I've no problems with deportations btw - really they should be quicker and that would reduce the impact. It's unfortunate the kids are caught up in it of course, but that's the risk their parents knowingly took, and having kids shouldn't absolve them from their actions.
(And Predator's comment noted too, which is fair enough.)
elatedscum
19/03/2025, 12:15 AM
I think to take things to an individual level and make it about the kids really defeats the point of the McDowell argument
but it is always about the individuals and when it comes to that specific law, it is about the kids. the idea that someone like, i dunno, Rhasidat Adeleke or Sinclair Armstrong would be deported as a 14 year old having grown up here and spent their whole life here to me is totally unconscionable.
there's a whole other moral argument - i believe someone born on the island of ireland is irish. so long as they identify that way and choose to be, then they're irish. i think it's that simple. i know the likes of hermann kelly and tommy robinson and a few forum members might disagree - but that's the way i see the world...
pineapple stu
19/03/2025, 4:04 PM
No, I don't agree - I think the bigger picture has to take priority. Then you can see criminal gangs being empowered (there's plenty of examples of this, the most recent being the BBC documentary on the Balkans last month where an unemployed person from Elbasan in Albania paid £23k for a trip on a dinghy from Holland to England, to be repaid with six months' drug laundering), vulnerable people being taken advantage of (same point really), asylum shoppers taking the mick (https://en.wikipedia.org/wiki/Asylum_shopping), a transfer of labour capital from poorer countries to richer countries perpetuating divides in global equity standards, huge increases in carbon by moving people half-way around the world (this applies to Irish people moving to Australia as well of course - in a climate crisis, I think no-one should have the right to move somewhere such that to visit close relatives generates a year's worth of carbon and more). I also don't think you should use kids to hold a country to ransom in deportation cases, as you seem to be suggesting.
I think there's far more nuance to the issue than you're making out.

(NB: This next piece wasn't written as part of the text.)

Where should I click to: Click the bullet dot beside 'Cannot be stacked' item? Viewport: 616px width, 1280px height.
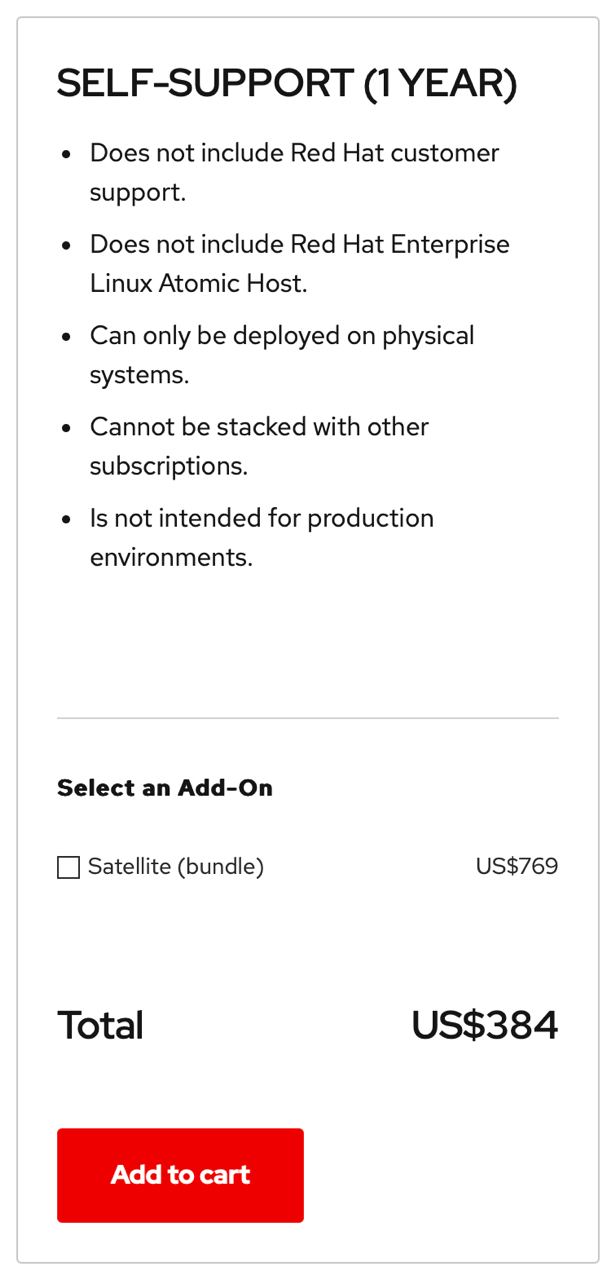point(67,428)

I also don't agree on your definition of an Irish person btw. Some people are excellent at adopting a local culture, others not so. There's some big cultural gaps around the world which are too far to bridge. Is a burqa-wearing person Irish if they're born here, identify as Irish, but reject Irish customs and don't engage in Irish culture for example? Again, there's more nuance than you're allowing.
Ultimately, this idea that you can simply hop on a flight half-way around the world when nine months pregnant (presumably at some personal health risk of course), land in a country, claim bogus asylum, then have a baby while the claim was being processed and hey presto you can stay in the country - that's an indefensible scam which it was entirely correct to shut down.